Put people first in ASEAN charter
Michael Vatikiotis, The Straits Times, Asia News Network/Singapore
If the European experience is any measure, a bid by Southeast Asian nations to frame a Constitution is doomed to failure. But perhaps lessons will be learnt from the European Union's ill- fated Constitution.
In the first place, the decision by foreign ministers of all 10 members of ASEAN to draw up a charter is to be warmly welcomed. Since its inception in 1967, ASEAN has run its deliberations on vaguely worded conventions and reached decisions awkwardly through consensus. "Diplomacy by feel" is how former ASEAN secretary-general Rodolfo Severino describes the style.
It tends to reduce areas of agreement to their lowest common denominator, weakening mechanisms for free trade and protecting authoritarian regimes like Myanmar's.
But times have changed, says Severino, a veteran diplomat from the Philippines. He points to the region's urgent need to deepen economic integration to stay competitive with emerging India and China. There are also tricky issues that cut across boundaries and need regulating: Migration, pollution and conflict, for example.
"To tackle these issues, you need rules," he says. "You need some agreement and concord on a set of common values."
Indeed, it is a good time to embark on a search for common values in the region. The consolidation of democracy in Indonesia, ASEAN's largest state, has finally set an irreversible political course for the region. Most members states, with one or two notable exceptions, are now firmly democratic.
There is weakening support for the once hallowed principle of non-interference as forest fires raging in one country bring noxious haze to another and call for collective action. The tsunami last year forged a new willingness among neighbors to help one another in times of crisis, and reinforced the need for some kind of common security policy.
So what spirit would an ASEAN charter embody? Perhaps the most fundamental principle is one that European charter writers neglected to highlight and hence found their work rejected in popular polls: The people of the region must come first. They must be consulted on what they want their collective home of some 500 million citizens to stand for.
Conservatives will say that the majority of people have no idea what ASEAN is. But if asked, most likely the people of Southeast Asia would like to see a strong affirmation of freedom and human rights somewhere pretty high up in the preamble.

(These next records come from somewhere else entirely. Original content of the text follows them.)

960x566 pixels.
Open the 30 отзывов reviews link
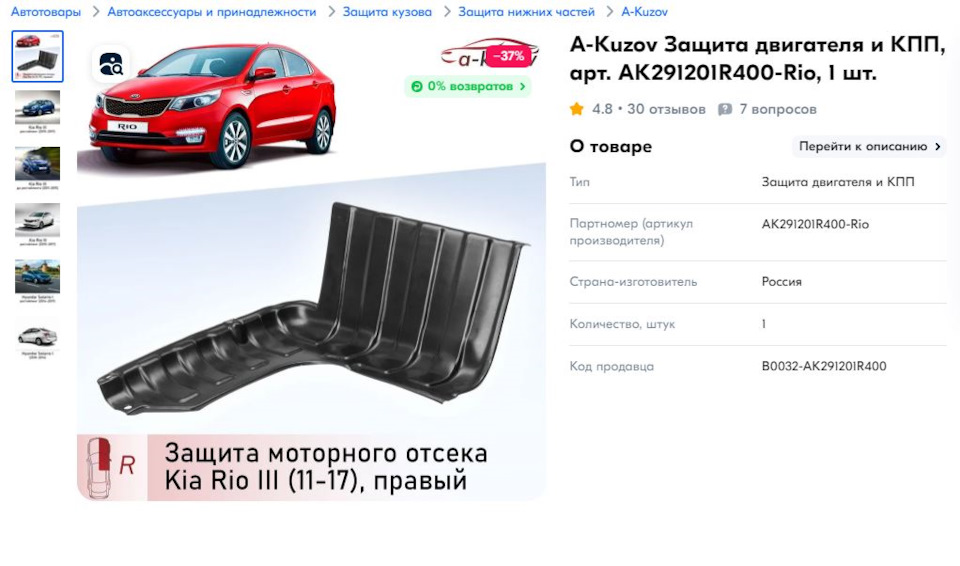[666, 109]
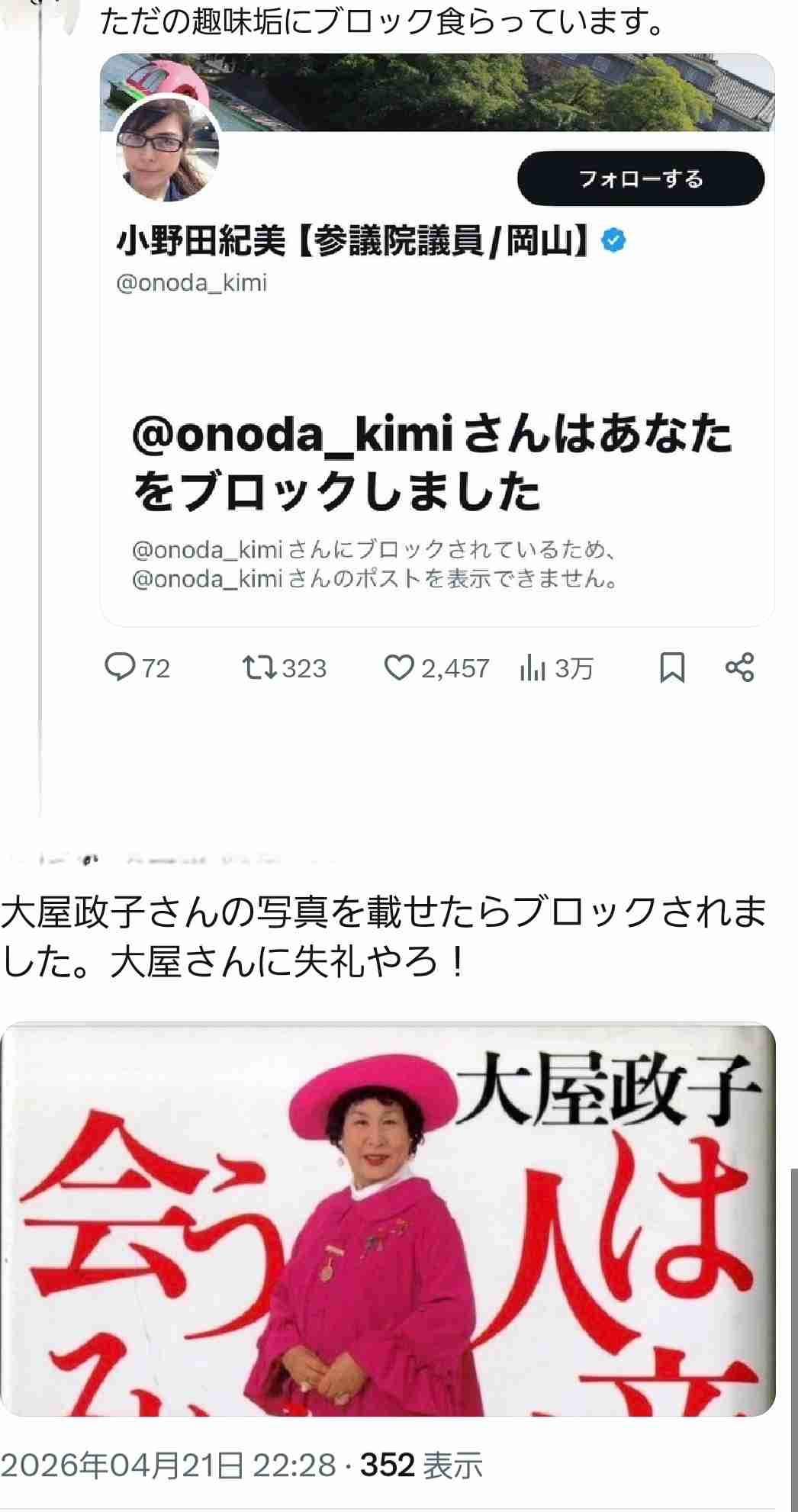The image size is (798, 1512).
Task: Click the blue verified badge
Action: pyautogui.click(x=613, y=240)
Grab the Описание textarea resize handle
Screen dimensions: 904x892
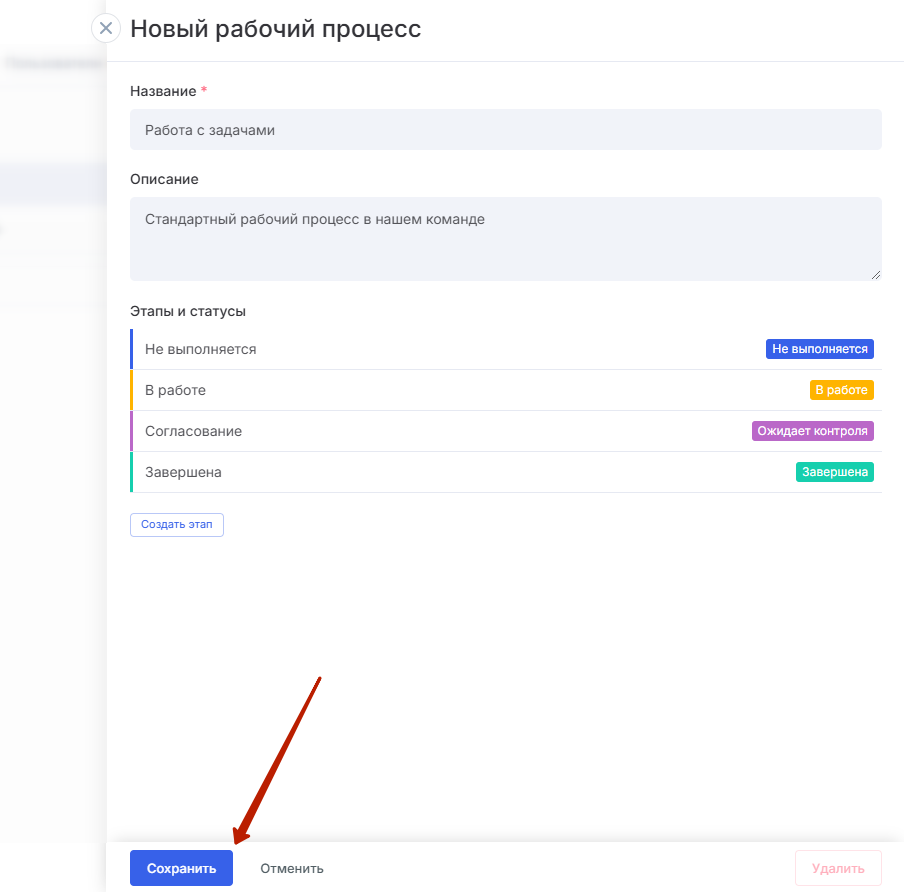click(x=876, y=275)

Next, it is fair to assume that for ASEAN to make sense as a cohesive region, there has to be a strong commitment to integration. It is one thing to declare that ASEAN will be a single community by 2020 and quite another to bring this about as member states continue to insist on excluding one kind of commodity or manufacture or another. Intra-regional trade is still only a quarter of ASEAN's total volume compared to more than 70 percent in Europe.
Finally, there should probably be a firm provision for sanctioning members who do not conform to the charter. ASEAN's prestige has suffered greatly from Myanmar's recalcitrance on political reform. There are many in the region who would have liked to see military junta expelled from the group. This is what would have happened under a rules-based charter with a provision for basic standards of political behavior.
It is too early to say how much of this wish list will be incorporated in the draft charter to be considered by ASEAN leaders at the end of 2007. We know that a group of eminent persons will first meet to consider the broad outlines of the document. They will report on their deliberations at the end of next year. The charter itself will be drawn up by government officials.
The hope is that this cautious two-step process is not a formula for protecting vested political interests and avoiding diplomatic sensitivities. Rather, those tasked with the job should seek a wide range of views from all sections of society. The model could be something like the way Thailand's liberal Constitution was drafted in 1996 with the help of public debates.
There are encouraging signs that ASEAN's leaders are becoming more sensitive to their people's wishes. Delegates from an officially sanctioned summit of civil-society groups on the sidelines of this year's East Asia Summit in Kuala Lumpur will meet ASEAN leaders in a formal session.
Current ASEAN secretary-general Ong Keng Yong is confident that the leaders will listen to what they have to say. "The ASEAN society has matured," he says. "There is a recognition on the part of our leaders that the monopoly of ideas in government can no longer be sustained."
If that is true, then there is hope for an ASEAN charter.
The writer is a visiting research fellow at the Institute of Southeast Asian Studies.